The time has come for the annual update of the AnarchistFederation.net platform! Here is what the team has been working on for the 2023 update. This update focuses mainly on promoting the original sources of the articles. We want this platform to help other websites as much as possible by inciting readers to visit and subscribe to the original sources.
The following updates were implanted on each of the 10 language-specific sites of the platform.
1) SOURCES DESCRIPTIONS AND AVATARS
We added a new block under each post that provides information about the source, with an avatar and a short description.
To do this, we created new scraper bots that regularly check the source’s website to import the details. The source description is scraped from the “description” meta-tag in the header of your website. If you manage a site being republished on our platform, you can change the description of your site by modifying the description meta-tag. If you use WordPress, you can change your site’s description by editing the tagline on the General Settings page.
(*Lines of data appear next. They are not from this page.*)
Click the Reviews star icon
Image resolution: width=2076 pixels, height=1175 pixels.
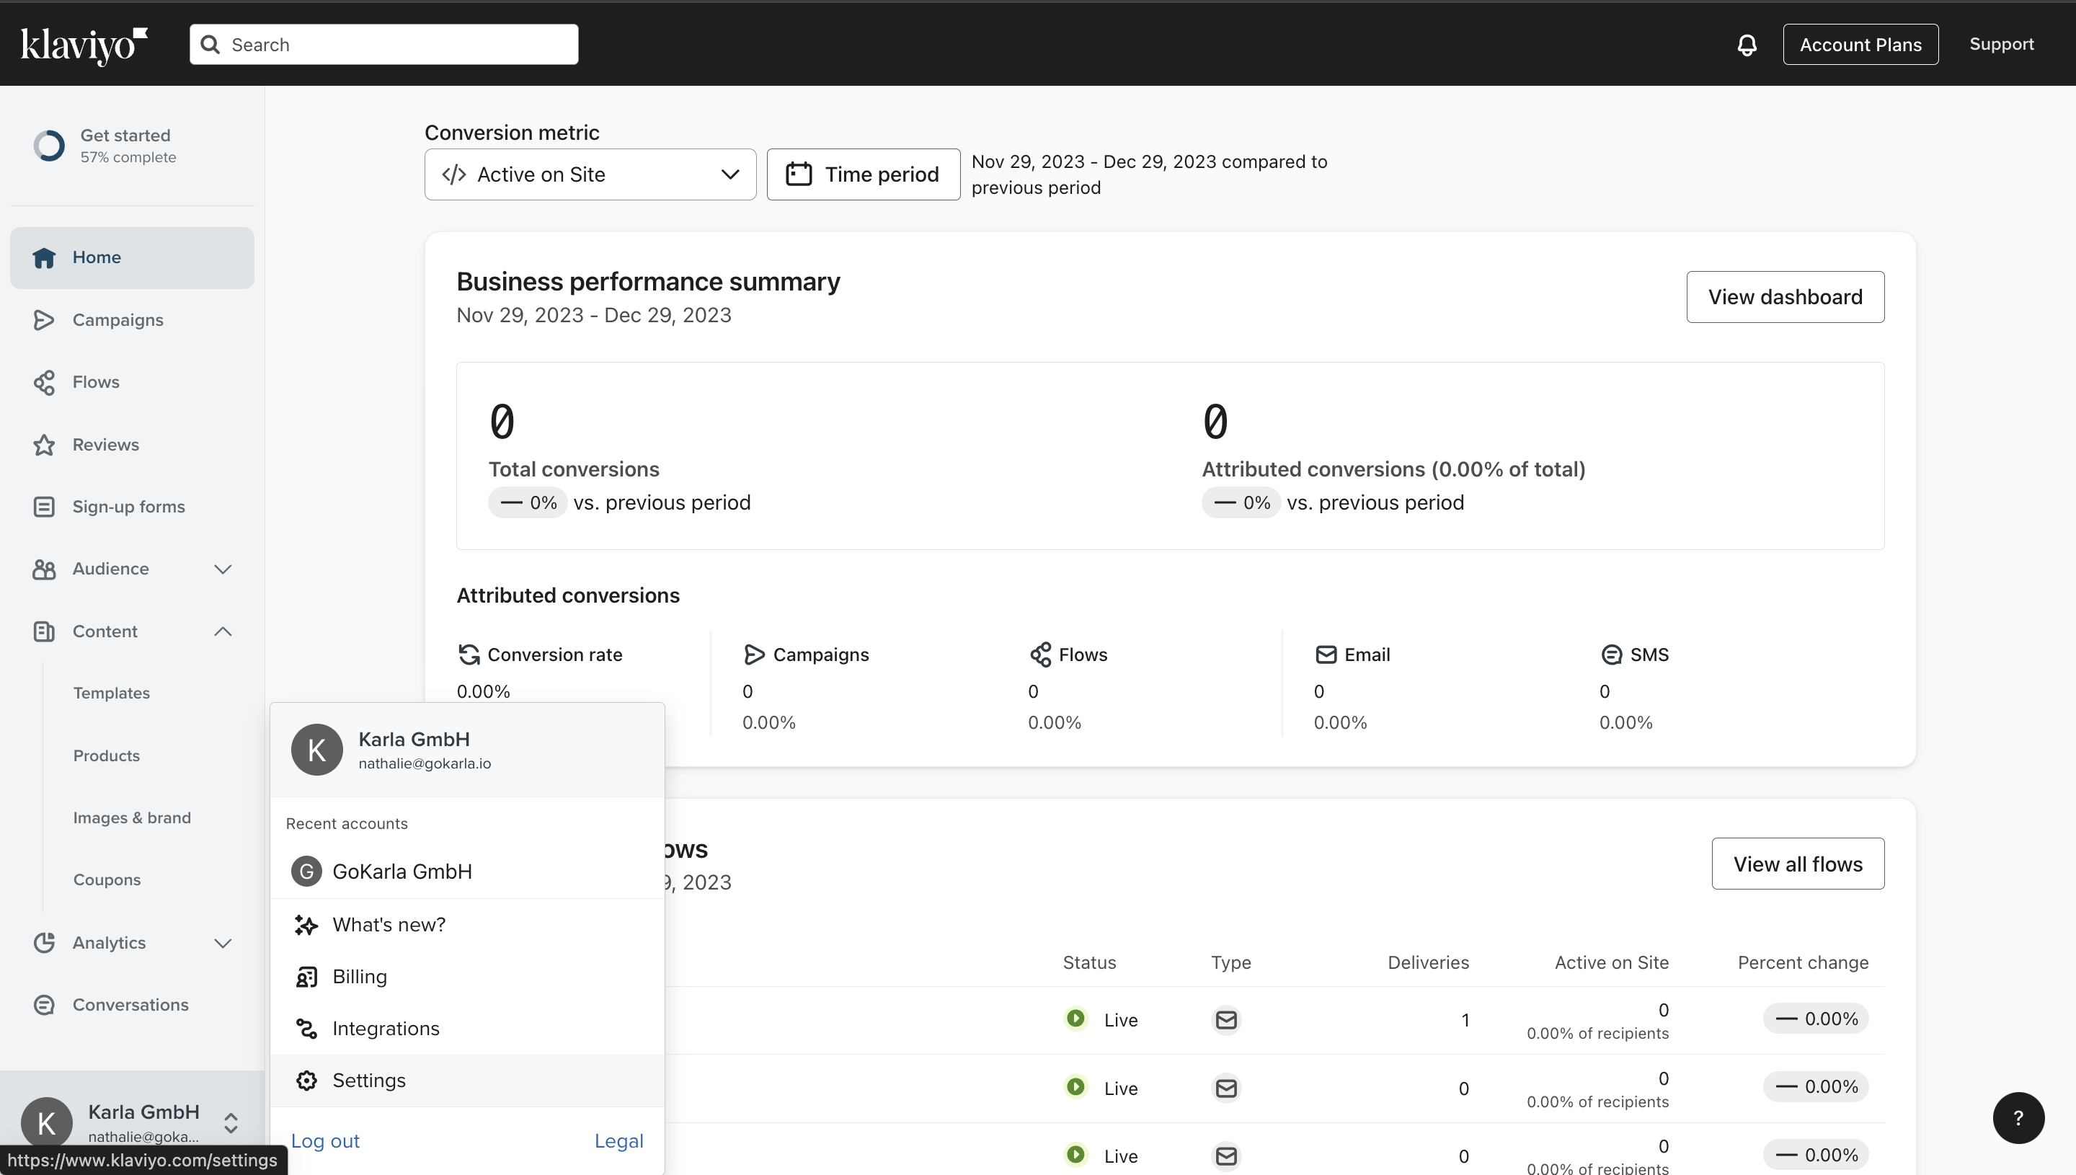click(x=44, y=445)
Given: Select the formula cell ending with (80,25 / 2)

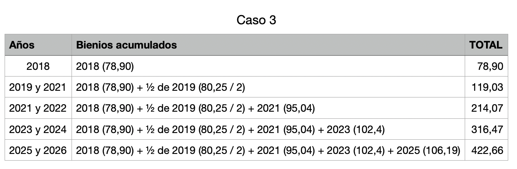Looking at the screenshot, I should click(x=268, y=87).
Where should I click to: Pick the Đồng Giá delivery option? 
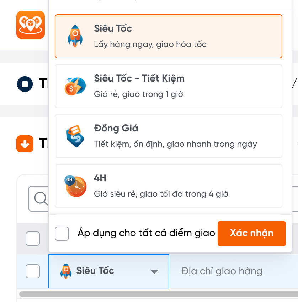169,136
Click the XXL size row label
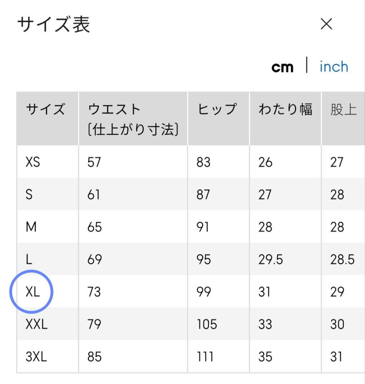The height and width of the screenshot is (384, 365). 36,324
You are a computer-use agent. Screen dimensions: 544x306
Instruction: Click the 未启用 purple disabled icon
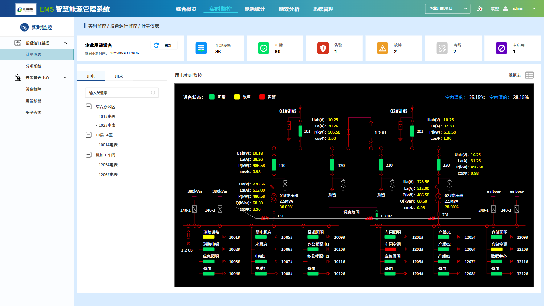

The avatar is scraped from the favicon of the source’s website. With WordPress, this image can be modified by changing your favicon in your theme’s appearance settings (Site Identify). If the avatar is not found, we try to find a replacement image for known organizations and such.
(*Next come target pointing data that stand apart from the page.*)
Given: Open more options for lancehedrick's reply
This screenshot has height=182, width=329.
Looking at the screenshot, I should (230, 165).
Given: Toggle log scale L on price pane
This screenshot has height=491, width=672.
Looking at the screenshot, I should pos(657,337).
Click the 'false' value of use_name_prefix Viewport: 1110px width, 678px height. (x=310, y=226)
2) SOCIAL MEDIA INTEGRATIONS FOR SOURCES WEBSITES
Most of the sources now have links to their social media platforms. Under each article, readers can now easily find the links to follow the original sources. We currently support Twitter, Facebook, Instagram, and Youtube.
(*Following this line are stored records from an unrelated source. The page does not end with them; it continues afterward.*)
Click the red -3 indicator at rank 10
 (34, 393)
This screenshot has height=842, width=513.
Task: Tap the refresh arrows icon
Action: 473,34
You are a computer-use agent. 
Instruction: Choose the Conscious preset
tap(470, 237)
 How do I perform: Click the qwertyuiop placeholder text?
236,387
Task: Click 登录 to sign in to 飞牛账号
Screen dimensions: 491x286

The social media links are scraped from the source’s homepage. To make sure our bots found the correct URLs, we scrape 3 other pages from the site and check if we can find the same URLs. So for example, if we find the same Twitter profile link on at least 4 different pages, we assume this is the official URL. This is not perfect and there could be some errors, but our tests have shown a very high success rate.
3) REDESIGNED SOURCES LIST
The sources list now displays the avatar of the sources along with the links to the site and social media platforms. The responsive layout has been reworked for better display on mobile devices.
4) AUTO-REPAIR BROKEN RSS FEED
If the RSS feed returns a 404 error, our scraper bots will now try to find the new URL of the RSS feed in the code of your homepage. If a new URL is found it will automatically replace the old one.
With around 500 sources on some sites, it is unavoidable that some feeds will become broken from time to time. Sometimes the source websites will migrate to a different CMS and the RSS feed suddenly stops working, often without anybody noticing. Until today, the team was re-activating the feed manually and it took a lot of work. This new feature recovered around 200 sources across all sites that had a broken RSS feed URL, the sources have now been fixed and re-activated.
Now the feeds are being validated every day by checking for errors and validating the XML structure. If the feed is found but the XML structure is invalid, an automatic repair is attempted by our system.
5) IMPROVED SCRAPING & CONTENT EXTRACTION
Various improvements have been done to our scraper bots to increase accuracy and reduce errors. One of the problems faced by bots is getting blocked by the firewall, despite making sure not to make too many requests. This is usually a false positive and unintentional from the site admin. So our bots are now more sneaky by rotating IPs and using a fake User-Agent that looks like a legit request from a real human.
Improvements have also been done to content extraction, previously many articles were missing because the content extraction failed, but now the accuracy is VERY improved.
We also bought the upgrade to the latest version of full-text-rss for PHP 8.2 support.
6) HEADING IMAGES
Another minor issue we have been facing is the heading image showing multiple times. This happens when the original source has added the same image both as a heading image and also in the article’s content.
To prevent this problem, our scraper bots have been updated with an algorithm to fingerprint the heading image and then try to find it and remove it from the post content. Only the articles posted after July 2023 are fixed.
7) LOCALE-BASED DATES
We now use localized dates adapted to the platform’s language and geographical location. Each country uses a different syntax format for the date so the sites are now using the same date formats both on the websites and in the newsletters. The days and names are also fully translated.
8) ALMALINUX AND PHP 8.2
As announced previously, all of our servers were upgraded to AlmaLinux, and all sites were upgraded to PHP 8.2. Our plugins have been adapted to this new version of PHP, and we have bought the upgrades for the software we use.
9) IMPROVED CACHING
We added page cache for the sidebar and the widgets in the footer. Also, a lot of optimizations have been done to existing W3TC page caching. We now use Redis instead of Memcached for page cache, object caching, fragment caching, and database caching.
The cache purging has also been improved after we had some problems with stalled cache and the homepage not updating with the most recent posts.
10) AUTHOR PAGE
Some bugs were fixed on the author page that displays all of the posts from a specific source. The masonry layout was broken and sometimes infinite scroll wasn’t working.